Cox PH models were run between each protein and each incident disease using the ‘survival’ package (version 3.4-0)⁴⁴ in R (version 4.2.0)⁴⁵. Protein levels were rank-based inverse normalized and scaled to have a mean of 0 and s.d. of 1 before analyses. Minimally adjusted Cox PH models for sex-stratified traits included age at baseline as a covariate, whereas the remaining models adjusted for age and sex. Lifestyle-adjusted models further controlled for education status, BMI, smoking status, social deprivation rank, physical activity and alcohol intake frequency. A Bonferroni-adjusted P value threshold for multiple testing based on the 678 components that explained 90% of the cumulative variance in the 1,468 protein analyte levels (Supplementary Table 3) and 24 outcomes tested was applied across all Cox PH models (P < 0.05/(678 × 24) = 3.1 × 10⁻⁶ was used as the Bonferroni-adjusted P value threshold). PH assumptions were checked by examining protein-level Schoenfeld residuals.

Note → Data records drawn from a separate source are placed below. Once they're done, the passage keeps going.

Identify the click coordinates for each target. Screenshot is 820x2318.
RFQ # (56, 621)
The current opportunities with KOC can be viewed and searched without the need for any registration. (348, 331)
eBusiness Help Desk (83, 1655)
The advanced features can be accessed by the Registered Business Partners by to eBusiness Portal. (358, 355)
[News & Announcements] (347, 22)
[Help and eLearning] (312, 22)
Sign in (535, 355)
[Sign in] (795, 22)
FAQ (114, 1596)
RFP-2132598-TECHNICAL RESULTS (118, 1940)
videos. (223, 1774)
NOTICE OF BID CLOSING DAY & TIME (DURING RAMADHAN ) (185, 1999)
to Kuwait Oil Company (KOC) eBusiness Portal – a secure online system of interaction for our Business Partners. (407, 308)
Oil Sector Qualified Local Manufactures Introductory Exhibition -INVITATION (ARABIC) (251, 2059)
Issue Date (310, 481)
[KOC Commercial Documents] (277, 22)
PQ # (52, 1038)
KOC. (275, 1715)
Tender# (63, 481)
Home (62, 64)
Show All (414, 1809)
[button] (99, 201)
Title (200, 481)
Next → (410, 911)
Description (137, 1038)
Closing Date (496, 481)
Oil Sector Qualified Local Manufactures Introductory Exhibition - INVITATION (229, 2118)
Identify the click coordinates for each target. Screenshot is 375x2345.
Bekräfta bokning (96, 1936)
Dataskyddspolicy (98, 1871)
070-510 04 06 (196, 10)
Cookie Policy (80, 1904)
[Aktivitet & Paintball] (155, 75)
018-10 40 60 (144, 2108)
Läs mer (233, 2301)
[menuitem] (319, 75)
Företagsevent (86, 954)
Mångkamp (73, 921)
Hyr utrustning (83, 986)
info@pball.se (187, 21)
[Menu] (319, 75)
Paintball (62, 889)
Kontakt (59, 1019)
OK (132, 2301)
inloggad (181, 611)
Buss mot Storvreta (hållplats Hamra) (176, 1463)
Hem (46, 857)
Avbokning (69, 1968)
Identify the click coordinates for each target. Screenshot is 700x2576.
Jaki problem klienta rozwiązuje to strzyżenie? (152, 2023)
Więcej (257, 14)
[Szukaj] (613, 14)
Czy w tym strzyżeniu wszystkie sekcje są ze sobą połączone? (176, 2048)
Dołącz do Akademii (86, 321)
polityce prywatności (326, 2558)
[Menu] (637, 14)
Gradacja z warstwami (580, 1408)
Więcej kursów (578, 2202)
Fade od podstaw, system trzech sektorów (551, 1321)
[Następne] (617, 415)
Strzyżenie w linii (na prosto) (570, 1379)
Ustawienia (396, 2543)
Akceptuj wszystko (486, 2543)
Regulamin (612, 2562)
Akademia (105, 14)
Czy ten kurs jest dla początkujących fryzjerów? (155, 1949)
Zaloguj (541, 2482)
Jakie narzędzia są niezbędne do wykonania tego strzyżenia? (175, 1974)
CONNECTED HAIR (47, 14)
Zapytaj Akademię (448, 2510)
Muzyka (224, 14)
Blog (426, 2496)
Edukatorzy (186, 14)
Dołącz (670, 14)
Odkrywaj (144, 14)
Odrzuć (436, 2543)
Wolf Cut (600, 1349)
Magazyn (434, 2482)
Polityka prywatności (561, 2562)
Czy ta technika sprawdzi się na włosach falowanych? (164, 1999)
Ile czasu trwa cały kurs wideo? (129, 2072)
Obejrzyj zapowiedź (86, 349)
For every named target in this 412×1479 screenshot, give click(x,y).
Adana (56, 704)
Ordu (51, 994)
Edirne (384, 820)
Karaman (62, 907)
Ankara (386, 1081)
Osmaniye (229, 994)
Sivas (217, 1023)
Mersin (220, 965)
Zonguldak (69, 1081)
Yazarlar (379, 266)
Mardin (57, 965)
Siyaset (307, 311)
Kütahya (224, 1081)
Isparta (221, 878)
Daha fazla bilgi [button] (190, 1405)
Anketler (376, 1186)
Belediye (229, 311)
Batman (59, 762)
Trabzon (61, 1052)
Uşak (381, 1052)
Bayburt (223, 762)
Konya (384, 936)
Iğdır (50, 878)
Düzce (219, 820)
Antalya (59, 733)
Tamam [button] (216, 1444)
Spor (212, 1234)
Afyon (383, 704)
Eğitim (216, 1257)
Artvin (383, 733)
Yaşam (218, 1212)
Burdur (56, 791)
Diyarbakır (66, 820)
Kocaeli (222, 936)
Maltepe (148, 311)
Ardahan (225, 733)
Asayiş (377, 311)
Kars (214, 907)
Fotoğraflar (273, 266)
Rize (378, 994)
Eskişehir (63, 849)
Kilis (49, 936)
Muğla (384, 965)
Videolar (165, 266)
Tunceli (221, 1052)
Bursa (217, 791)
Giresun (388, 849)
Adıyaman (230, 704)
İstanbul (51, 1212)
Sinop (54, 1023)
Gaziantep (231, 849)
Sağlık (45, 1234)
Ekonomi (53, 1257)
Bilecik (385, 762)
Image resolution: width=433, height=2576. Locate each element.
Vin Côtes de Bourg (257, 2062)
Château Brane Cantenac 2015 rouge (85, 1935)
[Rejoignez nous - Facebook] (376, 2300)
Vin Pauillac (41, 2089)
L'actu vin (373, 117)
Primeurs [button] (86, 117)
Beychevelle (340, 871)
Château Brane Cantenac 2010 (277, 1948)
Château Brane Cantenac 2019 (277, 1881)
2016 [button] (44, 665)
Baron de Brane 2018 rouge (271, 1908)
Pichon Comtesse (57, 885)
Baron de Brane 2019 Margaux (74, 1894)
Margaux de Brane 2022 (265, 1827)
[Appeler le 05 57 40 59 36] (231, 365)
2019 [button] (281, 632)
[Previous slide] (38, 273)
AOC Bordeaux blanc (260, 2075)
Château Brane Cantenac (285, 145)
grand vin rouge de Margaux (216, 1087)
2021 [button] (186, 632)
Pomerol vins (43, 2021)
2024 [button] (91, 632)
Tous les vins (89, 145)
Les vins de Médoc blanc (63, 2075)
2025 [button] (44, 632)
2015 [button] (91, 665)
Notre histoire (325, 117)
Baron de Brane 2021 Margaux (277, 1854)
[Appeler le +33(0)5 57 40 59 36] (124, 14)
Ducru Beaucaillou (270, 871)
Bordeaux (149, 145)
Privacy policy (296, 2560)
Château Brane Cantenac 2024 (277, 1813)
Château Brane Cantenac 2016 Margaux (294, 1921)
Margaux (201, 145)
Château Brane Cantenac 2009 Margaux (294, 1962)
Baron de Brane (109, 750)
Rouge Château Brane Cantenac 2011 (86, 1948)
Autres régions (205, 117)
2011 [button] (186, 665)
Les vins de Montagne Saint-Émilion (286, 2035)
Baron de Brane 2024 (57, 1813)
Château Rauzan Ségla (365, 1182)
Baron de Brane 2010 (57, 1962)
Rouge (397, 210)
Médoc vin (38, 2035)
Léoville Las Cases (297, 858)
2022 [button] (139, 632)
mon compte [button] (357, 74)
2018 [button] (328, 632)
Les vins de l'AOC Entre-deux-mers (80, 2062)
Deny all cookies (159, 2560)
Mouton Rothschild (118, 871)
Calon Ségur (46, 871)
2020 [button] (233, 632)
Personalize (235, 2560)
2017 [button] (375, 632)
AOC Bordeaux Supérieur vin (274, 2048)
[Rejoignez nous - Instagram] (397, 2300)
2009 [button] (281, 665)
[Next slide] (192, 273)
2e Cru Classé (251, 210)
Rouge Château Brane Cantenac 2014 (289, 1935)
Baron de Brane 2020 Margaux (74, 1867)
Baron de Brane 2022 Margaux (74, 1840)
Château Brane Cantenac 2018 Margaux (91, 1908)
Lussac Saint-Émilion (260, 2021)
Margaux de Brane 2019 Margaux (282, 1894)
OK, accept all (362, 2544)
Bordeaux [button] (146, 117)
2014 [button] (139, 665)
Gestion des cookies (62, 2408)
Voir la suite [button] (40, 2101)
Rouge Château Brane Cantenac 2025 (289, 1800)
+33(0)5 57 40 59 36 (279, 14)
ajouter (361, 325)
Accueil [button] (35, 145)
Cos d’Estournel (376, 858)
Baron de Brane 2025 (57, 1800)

A sensitivity analysis was performed for each of the 35,232 fully adjusted associations tested, restricting cases to successive years of follow-up. These sensitivity analyses were visualized using the Shiny package (version 1.7.3)⁴⁶ in R. The magnitude of the change in HR for individual associations can be examined by the year of case follow-up to assess the consistency of effect sizes. A network visualization was also created within the Shiny interface to highlight the fully adjusted associations that had P < 3.1 × 10⁻⁶ using the networkD3 (version 3.0.4)⁴⁷ and igraph (version 1.3.5)⁴⁸ R packages. To verify further the markers of multiple morbidities identified in individual Cox PH analyses, we also run logistic regression models between each of the 1,468 protein analyte levels and multimorbidity status (defined as 1,454 individuals who received three or more of the 23 disease diagnoses over the 15-year follow-up period). A sensitivity analysis was also done for ischemic heart disease associations with and without adjustment for blood pressure-lowering medications reported at baseline in a subset of individuals (35,073 of 47,600) who had medication information available. The Supplementary Note provides details on the classification of medications as per the anatomical therapeutic chemical classification categories. A total of 14,074 individuals (of the 35,073) indicated that they were taking one or more blood pressure-lowering medications at baseline. This was treated as a binary variable, and the comparison with and without adjustment for this variable was performed for ischemic heart disease Cox PH associations in the subset of 35,073 individuals. Adjustments for age, sex and six lifestyle factors were included in both sets of analyses, with 2,456 cases and 27,468 controls.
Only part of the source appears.